Mode 3 describes processor system 105 in one normal operating mode of reading from, and writing data to, local memory 115. In one embodiment, mode 3 corresponds to an SPU memory read/write operation. During a memory write operation, processor system 105 generates ECC data and writes the ECC data to local memory 115 along with the memory data. Processor system 105 may detect errors during a memory read operation. ECC correction circuitry in processor system 105 provides a mechanism that corrects single bit errors in-line, meaning single bit errors within the data path. Finally, mode 4 represents the lowest priority operation within processor system 105. An SPU instruction fetch describes an operation wherein the processor or SPU 110 reads sequential data from local memory 115 and operates on that data as a series of instructions. In a scenario wherein a local memory read operation yields an invalid data bit, and the address to the local memory remains valid and available, processor system 105 corrects the memory data location by using a read modify write (RMW) path 127 of DMA circuitry in the processor system 105.
The local memory-DMA-ECC controller 125 couples to processor or SPU 120 via a control signal bus 125A to control the operation SPU 110 with respect to error handling. SPU 110 includes a write output that couples to the input of an error correcting code (ECC) generation circuit 130. ECC generation circuit 130 evaluates the write data output of processor 110, namely a data word, and generates an associated error correction code for that data word. The error correction code combines with the write data output within the ECC generation circuit 130 to form the output signal of ECC generation circuit 130. The output of ECC generation circuit 130 couples to the local write input of a local memory 115. The combination of the write data bits with ECC data bits from the ECC generation circuit 130 forms the local write data at the local write input of local memory 115.

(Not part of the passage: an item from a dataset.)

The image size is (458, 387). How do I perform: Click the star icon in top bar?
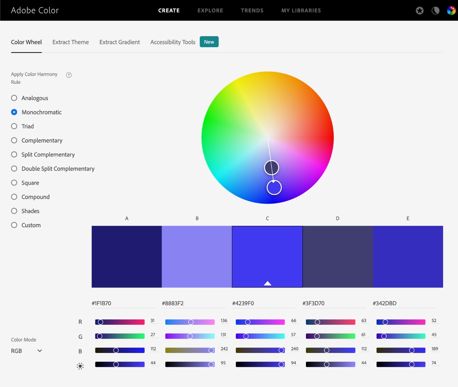[419, 11]
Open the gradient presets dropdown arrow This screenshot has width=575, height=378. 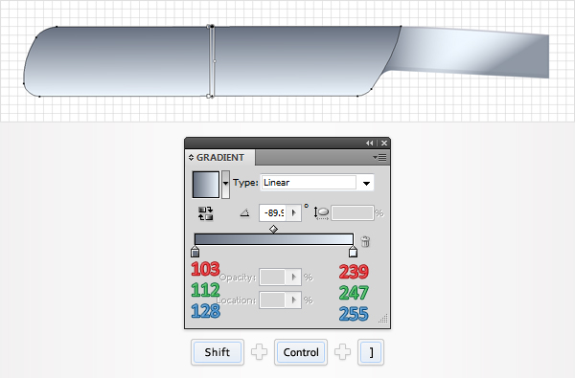click(225, 185)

Processor system 105 uses error correcting codes (ECC) as a tool to both detect and correct corrupted memory data locations. One embodiment of the disclosed methodology uses data in 128 bit groups, namely one quad word. The R. W. Hamming code for 128 bit ECC requires the attachment of 9 additional bits of data to the 128 bit quad word data in memory to detect and correct a single bit error. Additionally, such error detecting and error correcting codes (ECC) can determine if the 128 bit quad word includes two or more bits corrupted in memory. In the case where multiple memory location bits are invalid, the 9 bit ECC code is unable to provide sufficient information to correct the data without additional DMA memory operations.
The local read output of local memory 115 couples to the input of an ECC detection and correction circuit 150. ECC detection and correction circuit 150 evaluates read data from local memory 115 as a result of addressing control that local memory-DMA-ECC controller 125 supplies, as described below. Controller 125 couples to local memory 115 via local store requests bus 125C. Local memory-DMA-ECC controller 125 generates local store request signals. The ECC detection and correction circuit 150 provides the memory read data to the read input of processor 110 if circuit 150 evaluates the read data as valid and without error. ECC detection and correction circuit 150 can correct read data in-line if circuit 150 determines that the read data from local memory 115 contains a single bit error. ECC detection and correction circuit 150 employs Hamming ECC correction algorithms to correct data exhibiting a single bit error.
An ECC error signal bus 125B couples to an input of local memory-DMA-ECC controller 125 to provide information regarding any errors that circuit 150 detects during a local memory read operation.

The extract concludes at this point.